Open blaylockbk opened 1 year ago
Kerchunk has the ability to "scan" a file and determine the byte ranges for each message without downloading the file.
I was able to get the byte ranges for a GRIB2 file without downloading the file
import fsspec
from kerchunk.grib2 import scan_grib
import pandas as pd
afilter = {"typeOfLevel": "heightAboveGround", "level": [2, 10]}
so = {"anon": True}
idx = scan_grib(
"s3://noaa-hrrr-bdp-pds/hrrr.20230630/conus/hrrr.t00z.wrfsfcf01.grib2",
storage_options=so,
# filter=afilter,
)
df = pd.DataFrame(
[i["refs"]["latitude/0.0"][1:] for i in idx], columns=["startByte", "bytes"]
)
df["endByte"] = df.bytes.cumsum()
df["varName"] = [list(i["refs"].keys())[3].split("/")[0] for i in idx]
df
However, scanning the full file took ~4 minutes! If you use the filters you can cut this down to about 20 seconds.

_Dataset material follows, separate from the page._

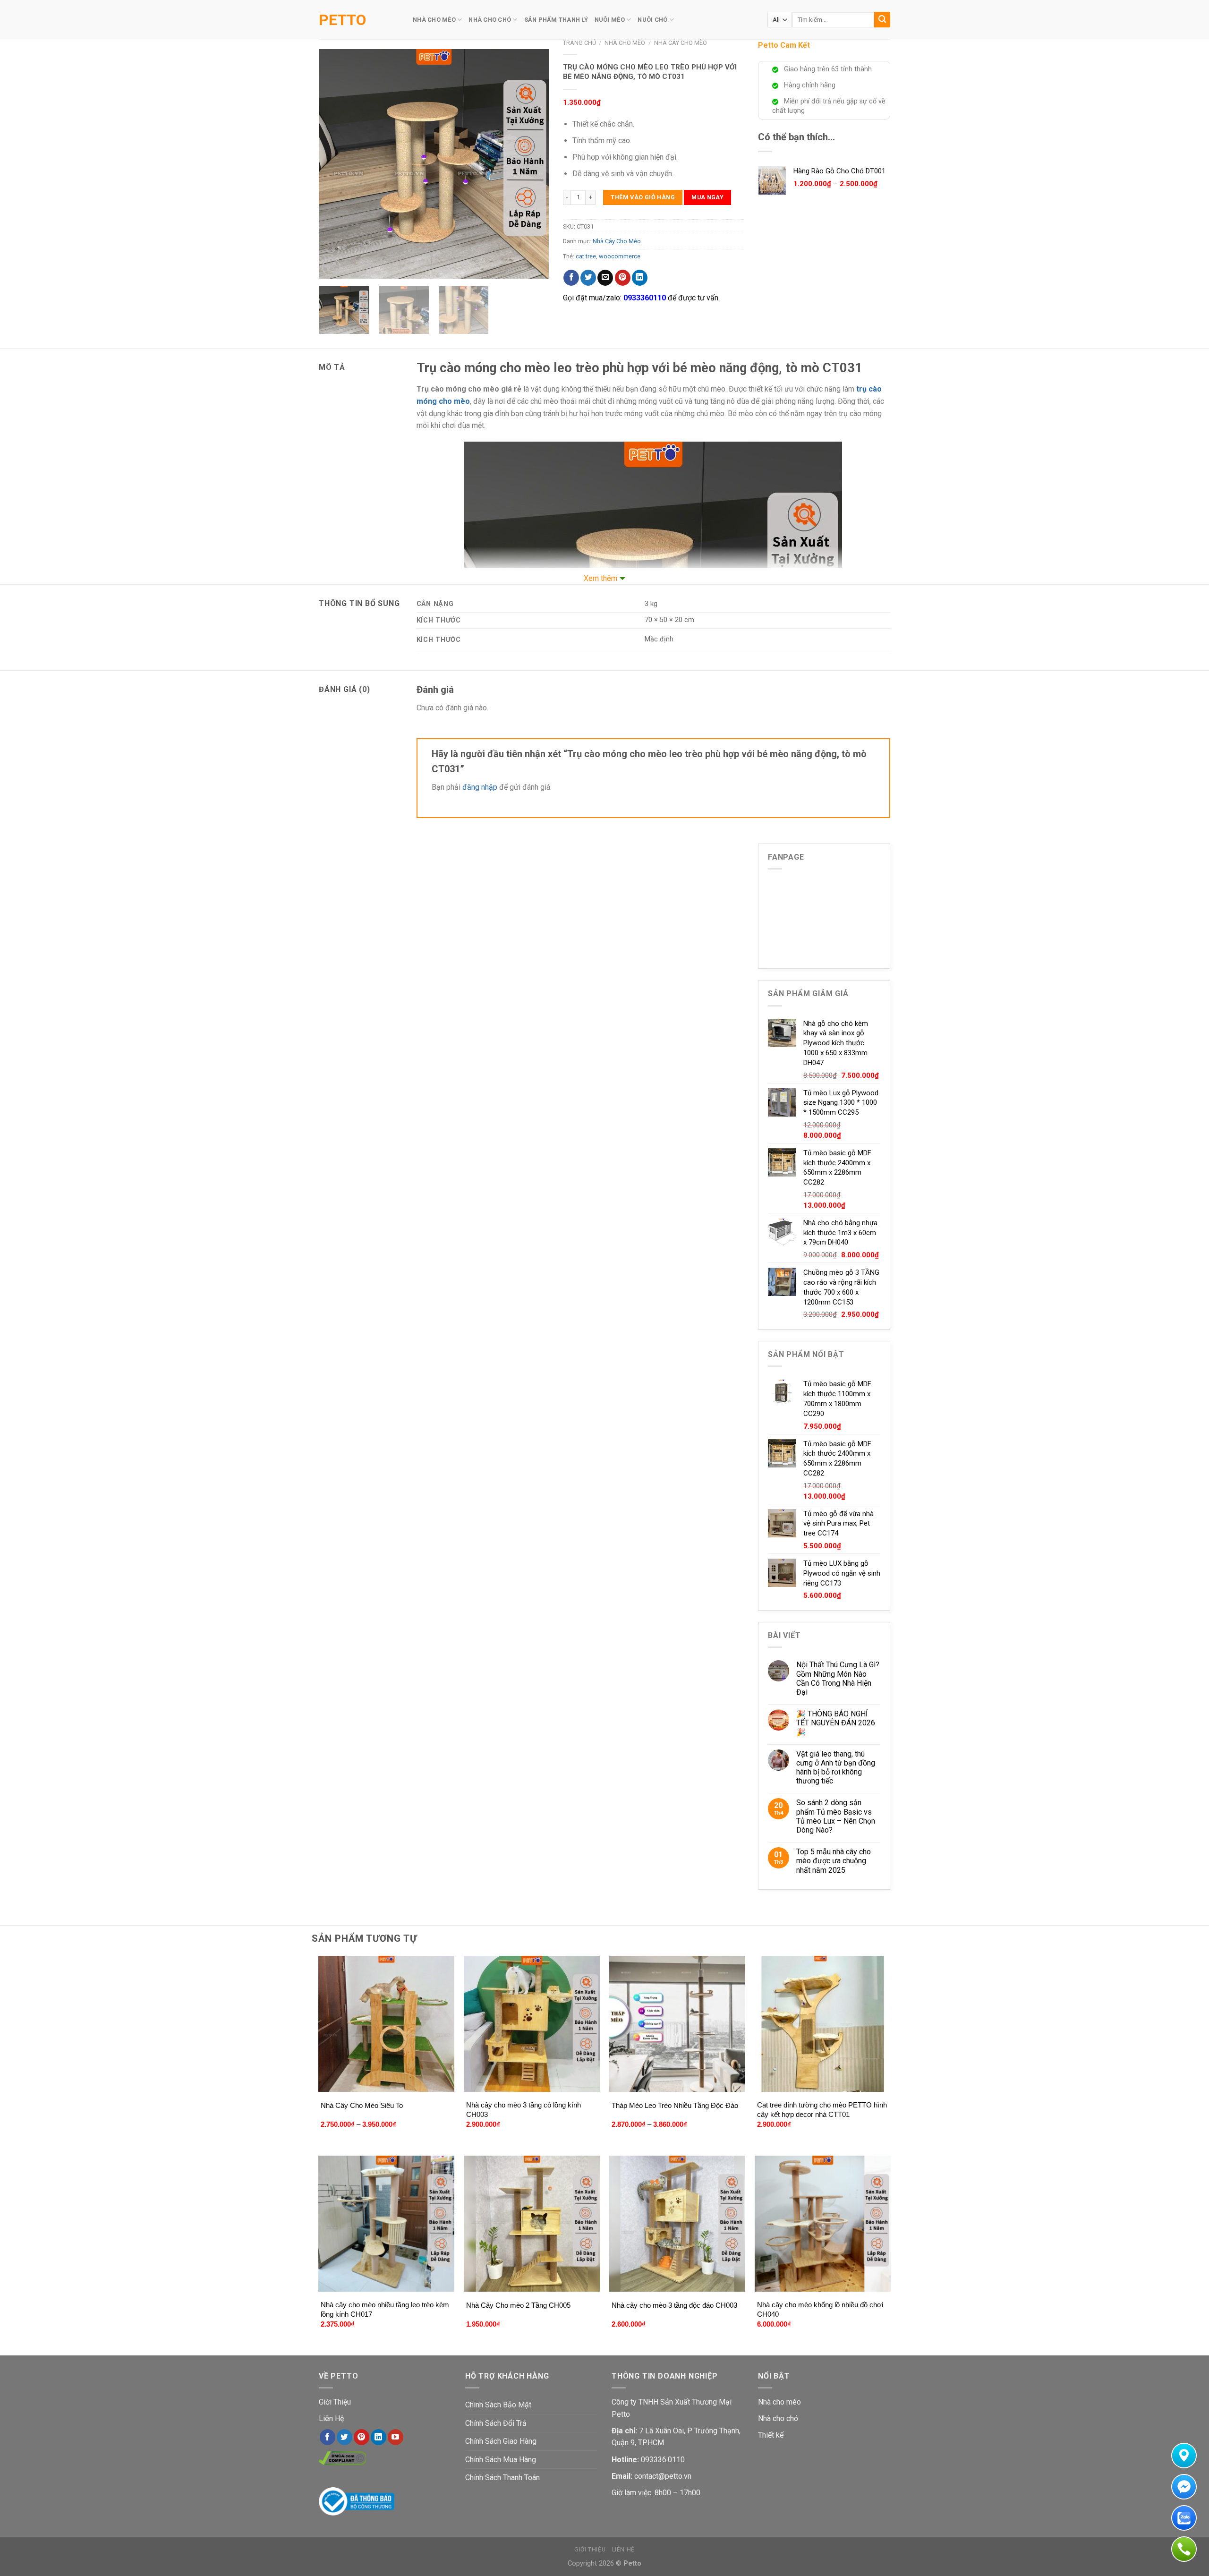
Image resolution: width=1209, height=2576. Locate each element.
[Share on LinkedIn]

As far as I can tell, it uses eccodes, so the naming convention doesn't follow wgrib2, which Herbie users are familiar with.
I keep hearing about kerchunk. I'm certain people smarter than me are working on it and would provide efficient data access. Perhaps Herbie (and GOES-2-go) could benefit from using it.
https://github.com/fsspec/kerchunk